A Canada capital gains tax calculator for working out what you owe the CRA when you sell shares, property or other assets at a profit. Canada’s system is distinctive: it has no separate capital gains tax rate. Instead, only 50% of your gain (the inclusion rate) is added to your ordinary income and taxed at your marginal rate. This tool applies that rule, factors in the principal residence and lifetime capital gains exemptions, and shows the tax due and your net proceeds.
How it works
The calculation runs in three steps. First it finds the raw gain: sale proceeds (minus selling costs) less your adjusted cost base — what you originally paid plus eligible expenses. Second it applies any exemption: a principal residence is fully exempt, and qualified small-business shares draw down your Lifetime Capital Gains Exemption (LCGE). Third it includes half the remaining gain in income and taxes it at your marginal rate.

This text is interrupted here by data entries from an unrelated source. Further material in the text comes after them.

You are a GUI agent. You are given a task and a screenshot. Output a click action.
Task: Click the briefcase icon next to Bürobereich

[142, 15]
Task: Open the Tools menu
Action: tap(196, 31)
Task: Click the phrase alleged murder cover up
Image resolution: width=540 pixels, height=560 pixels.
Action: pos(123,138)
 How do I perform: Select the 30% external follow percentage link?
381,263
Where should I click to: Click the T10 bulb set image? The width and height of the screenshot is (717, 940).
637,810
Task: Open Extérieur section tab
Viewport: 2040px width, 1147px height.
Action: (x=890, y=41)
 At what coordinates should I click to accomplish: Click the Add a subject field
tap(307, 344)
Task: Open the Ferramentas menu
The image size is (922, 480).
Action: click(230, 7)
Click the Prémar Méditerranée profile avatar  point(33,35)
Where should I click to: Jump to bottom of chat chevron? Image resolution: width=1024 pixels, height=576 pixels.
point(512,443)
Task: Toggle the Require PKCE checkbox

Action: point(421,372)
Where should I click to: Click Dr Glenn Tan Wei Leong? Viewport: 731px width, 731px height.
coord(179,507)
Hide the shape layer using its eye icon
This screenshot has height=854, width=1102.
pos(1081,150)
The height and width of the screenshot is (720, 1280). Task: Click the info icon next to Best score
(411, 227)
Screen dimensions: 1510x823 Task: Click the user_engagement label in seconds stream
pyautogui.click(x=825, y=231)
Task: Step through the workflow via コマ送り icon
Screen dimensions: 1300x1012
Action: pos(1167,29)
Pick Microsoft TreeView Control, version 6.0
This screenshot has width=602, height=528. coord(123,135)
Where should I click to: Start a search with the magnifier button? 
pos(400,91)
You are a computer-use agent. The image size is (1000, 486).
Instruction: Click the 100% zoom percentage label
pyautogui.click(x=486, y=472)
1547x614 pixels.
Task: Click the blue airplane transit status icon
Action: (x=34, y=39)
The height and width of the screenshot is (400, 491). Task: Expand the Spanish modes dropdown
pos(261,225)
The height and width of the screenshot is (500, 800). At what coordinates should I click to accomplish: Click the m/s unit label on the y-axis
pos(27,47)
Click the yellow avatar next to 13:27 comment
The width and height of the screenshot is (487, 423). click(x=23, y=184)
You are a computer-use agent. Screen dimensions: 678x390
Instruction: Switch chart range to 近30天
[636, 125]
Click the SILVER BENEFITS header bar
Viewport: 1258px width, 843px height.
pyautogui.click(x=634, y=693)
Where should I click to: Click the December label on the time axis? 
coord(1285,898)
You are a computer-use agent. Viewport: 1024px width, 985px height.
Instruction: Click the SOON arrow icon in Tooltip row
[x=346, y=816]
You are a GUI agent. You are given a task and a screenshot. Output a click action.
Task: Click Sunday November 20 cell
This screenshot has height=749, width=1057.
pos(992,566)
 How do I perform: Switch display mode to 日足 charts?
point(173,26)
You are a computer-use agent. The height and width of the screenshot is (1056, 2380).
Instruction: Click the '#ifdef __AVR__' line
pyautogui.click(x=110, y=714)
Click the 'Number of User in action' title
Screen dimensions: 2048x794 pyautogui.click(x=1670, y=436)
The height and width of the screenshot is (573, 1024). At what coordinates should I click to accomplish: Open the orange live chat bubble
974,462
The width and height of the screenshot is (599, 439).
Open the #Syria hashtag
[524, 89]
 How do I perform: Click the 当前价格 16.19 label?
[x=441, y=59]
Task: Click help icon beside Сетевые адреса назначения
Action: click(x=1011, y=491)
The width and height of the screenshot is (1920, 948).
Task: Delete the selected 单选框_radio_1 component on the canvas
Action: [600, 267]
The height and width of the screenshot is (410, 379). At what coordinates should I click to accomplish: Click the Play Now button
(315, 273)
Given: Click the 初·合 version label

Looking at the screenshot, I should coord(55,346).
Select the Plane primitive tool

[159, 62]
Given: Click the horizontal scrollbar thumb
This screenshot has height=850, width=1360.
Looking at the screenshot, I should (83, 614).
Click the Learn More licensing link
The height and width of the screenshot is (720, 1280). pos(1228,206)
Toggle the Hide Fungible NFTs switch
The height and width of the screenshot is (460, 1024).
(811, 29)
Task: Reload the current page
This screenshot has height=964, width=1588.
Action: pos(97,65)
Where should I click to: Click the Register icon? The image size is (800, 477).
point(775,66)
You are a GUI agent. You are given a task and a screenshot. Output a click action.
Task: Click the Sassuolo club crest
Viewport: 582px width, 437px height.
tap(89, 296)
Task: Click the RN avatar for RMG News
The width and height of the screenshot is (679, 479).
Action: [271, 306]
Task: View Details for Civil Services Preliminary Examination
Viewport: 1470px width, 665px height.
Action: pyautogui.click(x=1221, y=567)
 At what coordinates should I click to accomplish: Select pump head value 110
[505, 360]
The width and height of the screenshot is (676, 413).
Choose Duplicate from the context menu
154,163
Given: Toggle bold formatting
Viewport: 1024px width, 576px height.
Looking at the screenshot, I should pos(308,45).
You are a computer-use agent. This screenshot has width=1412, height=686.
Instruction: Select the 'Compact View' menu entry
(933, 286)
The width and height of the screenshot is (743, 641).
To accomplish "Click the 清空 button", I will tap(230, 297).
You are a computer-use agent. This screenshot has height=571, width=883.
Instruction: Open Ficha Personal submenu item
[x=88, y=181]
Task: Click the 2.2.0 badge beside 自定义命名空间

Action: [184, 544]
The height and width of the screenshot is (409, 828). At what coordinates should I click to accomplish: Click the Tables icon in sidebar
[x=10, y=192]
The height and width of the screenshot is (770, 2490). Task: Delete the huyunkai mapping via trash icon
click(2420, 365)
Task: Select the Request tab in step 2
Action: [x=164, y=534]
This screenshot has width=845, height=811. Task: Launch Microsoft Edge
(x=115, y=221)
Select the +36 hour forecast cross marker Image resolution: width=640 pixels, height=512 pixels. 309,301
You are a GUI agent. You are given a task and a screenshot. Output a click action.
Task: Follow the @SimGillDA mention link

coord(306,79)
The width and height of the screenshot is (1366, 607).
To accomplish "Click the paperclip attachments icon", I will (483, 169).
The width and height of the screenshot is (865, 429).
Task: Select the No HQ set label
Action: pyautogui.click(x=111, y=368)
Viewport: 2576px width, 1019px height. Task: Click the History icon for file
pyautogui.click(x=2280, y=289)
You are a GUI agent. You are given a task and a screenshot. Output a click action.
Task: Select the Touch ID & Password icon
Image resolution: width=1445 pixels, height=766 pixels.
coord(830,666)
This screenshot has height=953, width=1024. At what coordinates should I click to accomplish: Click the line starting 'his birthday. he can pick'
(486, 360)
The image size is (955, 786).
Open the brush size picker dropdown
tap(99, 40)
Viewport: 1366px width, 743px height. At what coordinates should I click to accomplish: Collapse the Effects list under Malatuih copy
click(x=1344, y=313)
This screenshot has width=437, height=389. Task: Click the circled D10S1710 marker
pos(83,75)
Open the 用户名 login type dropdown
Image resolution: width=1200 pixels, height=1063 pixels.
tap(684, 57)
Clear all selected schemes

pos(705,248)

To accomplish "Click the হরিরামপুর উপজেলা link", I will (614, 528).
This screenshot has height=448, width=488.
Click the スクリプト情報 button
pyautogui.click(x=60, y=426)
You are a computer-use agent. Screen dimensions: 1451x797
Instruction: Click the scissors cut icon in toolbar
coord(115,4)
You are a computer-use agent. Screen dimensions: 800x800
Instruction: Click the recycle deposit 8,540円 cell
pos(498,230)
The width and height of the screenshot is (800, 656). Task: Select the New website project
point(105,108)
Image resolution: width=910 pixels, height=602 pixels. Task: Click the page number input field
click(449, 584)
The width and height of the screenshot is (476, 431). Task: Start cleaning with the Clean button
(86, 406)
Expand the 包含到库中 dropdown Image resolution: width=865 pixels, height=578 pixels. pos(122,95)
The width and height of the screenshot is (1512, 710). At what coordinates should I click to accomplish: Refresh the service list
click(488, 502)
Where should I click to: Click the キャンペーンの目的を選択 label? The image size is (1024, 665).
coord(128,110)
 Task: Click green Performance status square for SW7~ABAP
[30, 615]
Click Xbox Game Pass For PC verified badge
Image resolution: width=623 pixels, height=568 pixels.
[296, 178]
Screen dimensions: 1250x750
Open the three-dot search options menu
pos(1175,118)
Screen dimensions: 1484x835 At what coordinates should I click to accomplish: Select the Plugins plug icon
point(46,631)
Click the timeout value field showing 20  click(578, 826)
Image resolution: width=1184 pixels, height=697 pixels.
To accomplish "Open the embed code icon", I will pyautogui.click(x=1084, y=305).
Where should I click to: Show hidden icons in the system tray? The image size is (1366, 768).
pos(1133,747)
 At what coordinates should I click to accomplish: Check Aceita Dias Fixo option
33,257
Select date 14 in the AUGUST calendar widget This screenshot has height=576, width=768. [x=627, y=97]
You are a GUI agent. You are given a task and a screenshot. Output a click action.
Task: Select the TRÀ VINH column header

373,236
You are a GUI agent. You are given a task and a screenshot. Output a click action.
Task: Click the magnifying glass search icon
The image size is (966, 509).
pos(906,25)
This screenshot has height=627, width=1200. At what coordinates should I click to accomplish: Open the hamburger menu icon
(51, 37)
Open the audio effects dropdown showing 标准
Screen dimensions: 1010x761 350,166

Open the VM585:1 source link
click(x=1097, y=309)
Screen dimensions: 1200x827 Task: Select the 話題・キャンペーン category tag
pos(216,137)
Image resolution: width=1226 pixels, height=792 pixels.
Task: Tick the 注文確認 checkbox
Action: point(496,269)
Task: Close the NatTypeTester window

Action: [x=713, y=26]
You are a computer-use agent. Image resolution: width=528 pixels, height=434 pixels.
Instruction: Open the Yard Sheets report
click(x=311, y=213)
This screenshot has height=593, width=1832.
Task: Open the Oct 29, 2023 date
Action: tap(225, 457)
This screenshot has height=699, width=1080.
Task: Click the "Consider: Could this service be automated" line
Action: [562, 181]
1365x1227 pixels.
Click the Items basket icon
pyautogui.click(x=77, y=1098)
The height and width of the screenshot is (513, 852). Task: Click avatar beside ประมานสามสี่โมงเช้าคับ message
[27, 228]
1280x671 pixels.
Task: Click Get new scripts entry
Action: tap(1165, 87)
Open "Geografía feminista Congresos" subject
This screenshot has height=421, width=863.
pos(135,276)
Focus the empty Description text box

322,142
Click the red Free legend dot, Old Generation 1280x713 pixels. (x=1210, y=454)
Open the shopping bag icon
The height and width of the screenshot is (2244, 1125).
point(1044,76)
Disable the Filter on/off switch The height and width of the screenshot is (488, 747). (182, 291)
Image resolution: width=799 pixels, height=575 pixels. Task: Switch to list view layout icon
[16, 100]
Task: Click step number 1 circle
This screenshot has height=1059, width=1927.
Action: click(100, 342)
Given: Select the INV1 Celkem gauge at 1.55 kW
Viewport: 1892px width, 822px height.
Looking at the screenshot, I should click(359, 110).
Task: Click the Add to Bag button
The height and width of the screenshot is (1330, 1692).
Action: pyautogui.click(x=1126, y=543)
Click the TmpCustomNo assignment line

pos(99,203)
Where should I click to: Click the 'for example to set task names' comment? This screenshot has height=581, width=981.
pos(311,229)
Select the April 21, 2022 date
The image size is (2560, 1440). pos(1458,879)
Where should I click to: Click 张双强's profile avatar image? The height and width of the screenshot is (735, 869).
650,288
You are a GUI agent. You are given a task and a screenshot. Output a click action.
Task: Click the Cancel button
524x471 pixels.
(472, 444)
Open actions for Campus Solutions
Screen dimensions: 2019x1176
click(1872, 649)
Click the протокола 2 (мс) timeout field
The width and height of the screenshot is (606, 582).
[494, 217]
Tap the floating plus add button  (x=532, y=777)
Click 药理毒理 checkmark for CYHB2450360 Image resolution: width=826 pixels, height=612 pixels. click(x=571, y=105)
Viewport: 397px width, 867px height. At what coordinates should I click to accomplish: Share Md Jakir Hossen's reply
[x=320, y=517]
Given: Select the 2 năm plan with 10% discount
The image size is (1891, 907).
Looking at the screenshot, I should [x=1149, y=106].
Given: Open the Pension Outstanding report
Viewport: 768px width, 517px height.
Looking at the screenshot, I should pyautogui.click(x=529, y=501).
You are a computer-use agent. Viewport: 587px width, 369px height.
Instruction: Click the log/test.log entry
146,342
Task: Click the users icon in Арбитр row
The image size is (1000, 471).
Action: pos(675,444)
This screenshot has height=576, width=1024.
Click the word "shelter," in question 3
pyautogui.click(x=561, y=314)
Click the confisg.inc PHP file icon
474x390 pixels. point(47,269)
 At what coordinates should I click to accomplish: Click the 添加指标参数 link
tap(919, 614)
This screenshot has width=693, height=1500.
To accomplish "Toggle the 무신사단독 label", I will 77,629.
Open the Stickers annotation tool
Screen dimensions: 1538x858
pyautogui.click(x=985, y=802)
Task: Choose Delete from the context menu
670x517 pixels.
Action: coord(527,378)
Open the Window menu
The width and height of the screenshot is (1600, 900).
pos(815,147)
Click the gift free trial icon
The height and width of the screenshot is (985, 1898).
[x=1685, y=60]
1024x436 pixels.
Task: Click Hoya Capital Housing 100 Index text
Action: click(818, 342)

gain = proceeds − sellingCosts − adjustedCostBase
taxableGain = max(0, gain − exemption) × 0.50 (50% inclusion rate)
tax = taxableGain × marginalRate
Because only half the gain is taxed, the effective rate on the whole gain is roughly half your marginal rate — a long-standing feature that makes capital gains more lightly taxed than salary in Canada.
Example and notes
Suppose you bought shares for $30,000 and sold them for $50,000, with $500 in commissions, while your marginal rate is 40%. The gain is $19,500; the included amount is $9,750; the tax is about $3,900, leaving net proceeds of roughly $45,600. Switch the asset type to principal residence and the taxable gain drops to zero.
Notes: a capital loss can offset capital gains in the same year or be carried back three years or forward indefinitely. The inclusion rate has historically been 50% but is set by federal policy and can change. This is an estimate — confirm your exact rate and exemption with the CRA or an accountant. All figures stay in your browser.